Page text START

BFQ: simple elevator

Raymond Jennings shentino at gmail.com
Mon Mar 25 15:15:26 EDT 2013


On Sat, Mar 23, 2013 at 9:42 AM, Matthias Brugger
<matthias.bgg at gmail.com> wrote:
> On 03/23/2013 01:05 AM, Raymond Jennings wrote:
>
> On Fri, Mar 22, 2013 at 2:20 PM,  <Valdis.Kletnieks at vt.edu> wrote:
>
> On Fri, 22 Mar 2013 13:53:45 -0700, Raymond Jennings said:
>
> The first heap would be synchronous requests such as reads and syncs
> that someone in userspace is blocking on.
>
> The second is background I/O like writeback and readahead.
>
> The same distinction that CFQ completely makes.
>
> Again, this may or may not be a win, depending on the exact workload.

Page text END

Problems and tasks>
[1] According to the mailing-list message on the BFQ elevator, what kind of I/O would the second heap handle?
[2] Continue the mailing-list message on the BFQ elevator from the point where it stops.

Provided material START

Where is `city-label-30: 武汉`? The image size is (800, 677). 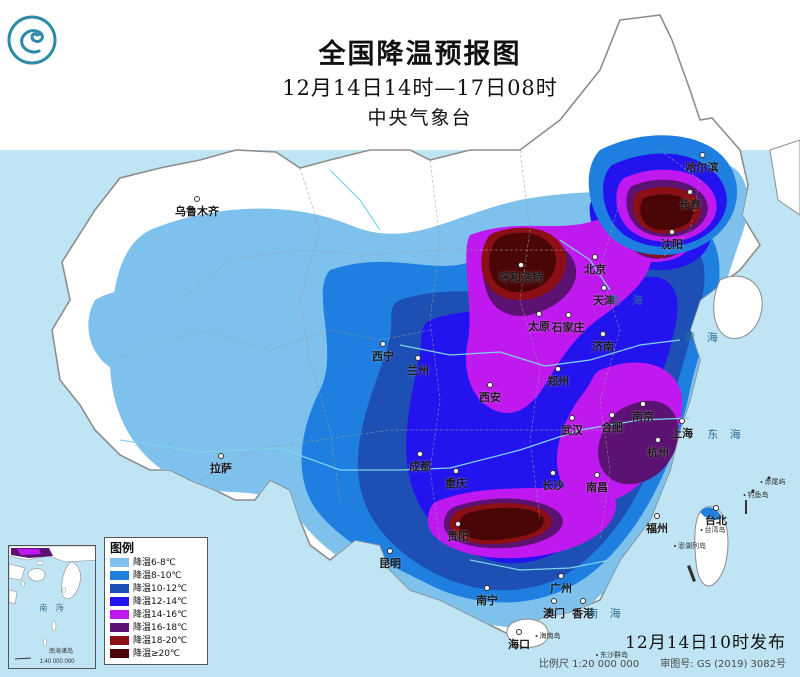 city-label-30: 武汉 is located at coordinates (572, 426).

Provided material END

Task-by-task answers>
[1] Background I/O, such as writeback and readahead.

[2]
>
> If you are about to block on a userspace read, it may make sense to go ahead
> and tack a readahead on the request "for free" - at 100MB/sec transfer and
> 10ms
> seeks, reading 1M costs the same as a seek.  If you read 2M ahead and save 3
> seeks later, you're willing.  Of course, the *real* problem here is that how
> much readahead to actually do needs help from the VFS and filesystem levels
> -
> if there's only 600K more data before the end of the current file extent,
> doing
> more than 600K of read-ahead is a loss.
>
> Meanwhile, over on the write side of the fence, unless a program is
> specifically using O_DIRECT, userspace writes will get dropped into the
> cache
> and become writeback requests later on.  So the vast majority of writes will
> usually be writebacks rather than syncronous writes.
>
> So in many cases, it's unclear how much performance CFQ gets from making
> the distinction (and I'm positive that given a sufficient supply of pizza
> and
> caffeine, I could cook up a realistic scenario where CFQ's behavior makes
> things worse)...
>
> Did I mention this stuff is tricky? :)
>
> Oh I'm well aware that it's tricky.  but as I said i'm more interested
> in learning the api than tuning performance.
>
> Having a super efficient toaster won't do much good if I can't plug
> the darn thing in.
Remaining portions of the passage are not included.